Could you carry the piece on Lebanon's banks and economic crisis forward, picking up right after its final sentence?

◆ Passage provided
☆ ☆ ☆ ☆ ☆ ☆ ☆

Lebanon - Banks, revolution and Immigration
Every Lebanese is an economist these days. At home and abroad,
they are all proposing solutions to what has become the gravest economic crisis
since the civil war’s devaluation of the Lira. The problem has lied dormant for
years with the dollar peg which had been artificially maintained at 1500 Liras
for 1 dollar.
As most Lebanese have come to understand now, the peg was
maintained by Lebanese and foreigners depositing their money in local banks for
high-interest rates. In return for these, banks would buy high-interest bonds
from the central bank (La Banque Du Liban). The latter would use the funds to
perform forex operations to maintain the peg. All was well as long as the depositors
thought that their money was safe in Lebanon and they kept pouring more money. But
the same as a Ponzi scheme it was eventually going to collapse.
I remember back in 2001 as a Sophomore at the American University
of Beirut, taking my first ever economics class, the teacher – who only had a
master's degree – telling the class that the dollar peg was artificial and it
was bound to cause problems. Today reading about my Alma Mater in Wikipedia I learned
that the governor of the Lebanese Central Bank and today’s second or third most
hated person in Lebanon was also a graduate of AUB, he would have been wise to
listen to what the economics department has been saying all those years ago.

☆ ☆ ☆ ☆ ☆ ☆ ☆

◆ Items from a data source
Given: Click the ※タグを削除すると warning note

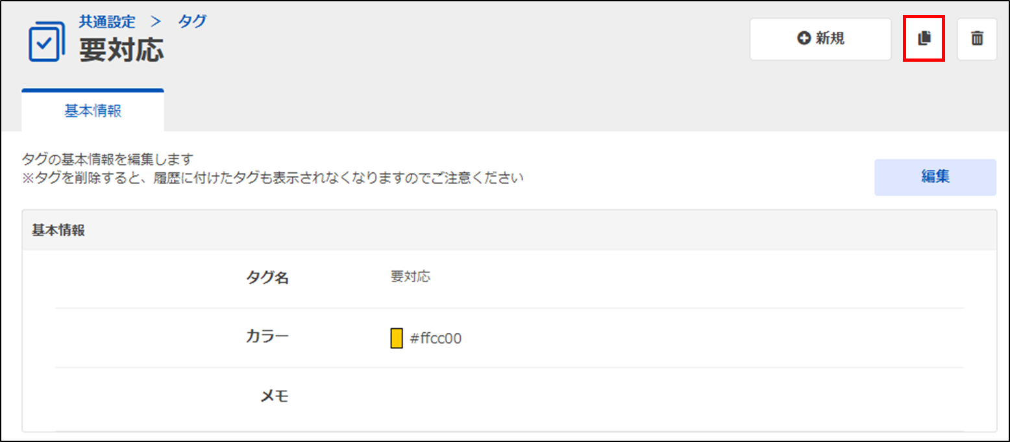Looking at the screenshot, I should tap(273, 177).
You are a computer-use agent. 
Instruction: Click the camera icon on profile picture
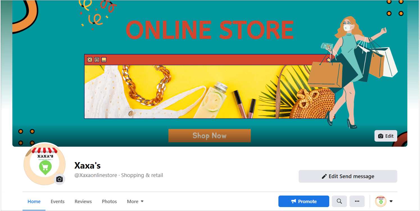coord(59,179)
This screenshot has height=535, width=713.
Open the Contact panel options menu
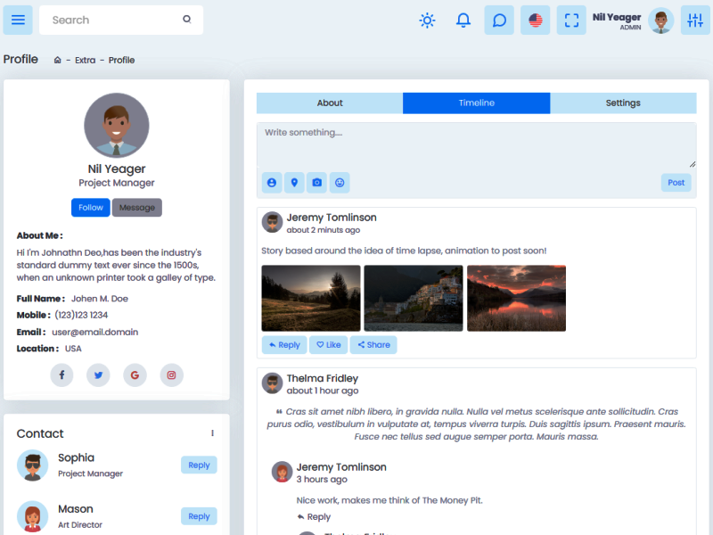click(212, 432)
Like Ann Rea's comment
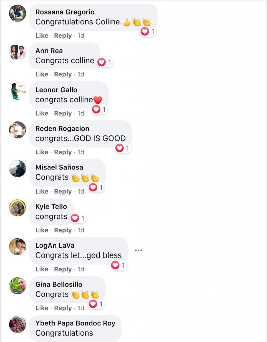Screen dimensions: 267x342 click(42, 74)
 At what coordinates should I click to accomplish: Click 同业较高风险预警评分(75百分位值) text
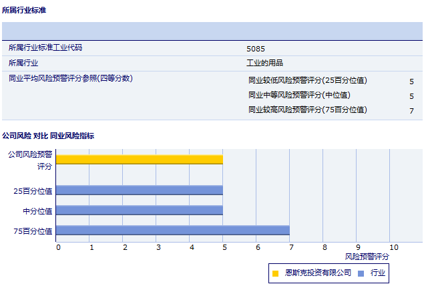click(x=307, y=110)
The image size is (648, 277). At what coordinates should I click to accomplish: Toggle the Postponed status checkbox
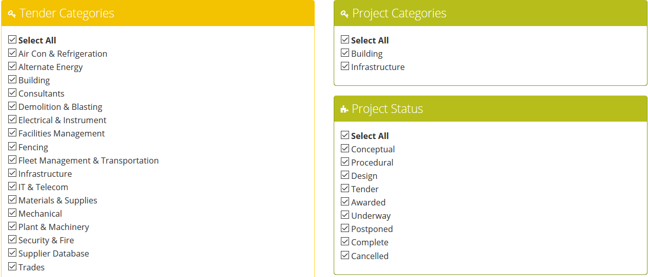(345, 228)
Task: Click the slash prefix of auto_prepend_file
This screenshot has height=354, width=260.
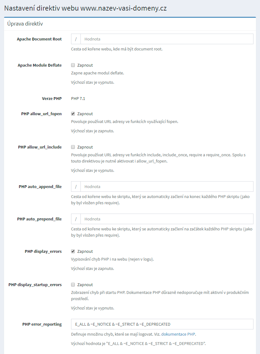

☆ ☆ ☆ ☆ ☆ ☆ ☆

◆ Reply to the task
So with every problem, there are many solutions being proposed.
The central bank and the government sees as the best option right now to limit
the withdrawals of deposits. There is an impossible financial trinity in
banking: a fixed foreign exchange rate, free capital movement (absence of
capital controls) an independent monetary policy. The Lebanese central bank had
for years believed that it achieved this trinity, but now it has resorted to restricting
capital movement to maintain the peg (which fails in the local currency black
market).
So what is the solution? The heart of the problem is the
national debt, which hovers at 86.8 Billion dollars or 157% of GDP. The country
can’t function with this level of debt and something needs to be done. The
option that the protestors on the street of Lebanon have demanded for the past
few months was to hold the corrupt government official to account and liquidate
their assets and take hold of their bank account. It is believed that the billions
in their possession will pay for the national debt a few times over.
However, some think that it is not a realistic proposal. For
one thing, they can escape the country and take their money with them. For another
the real military power in Lebanon is Hizballah and the ruling elites are in
cahoots with those Devils. So there needs to be a more pragmatic solution in the
spirit of the mass pardons that took place after the civil war.
The solution, in the spirit of national unity, would be to
ask the ruling elites to “donate” a part of their fortunes to pay for the debt.
This would happen with the understanding that the rest of the ill-gotten gains
would become “legitimate” in the country.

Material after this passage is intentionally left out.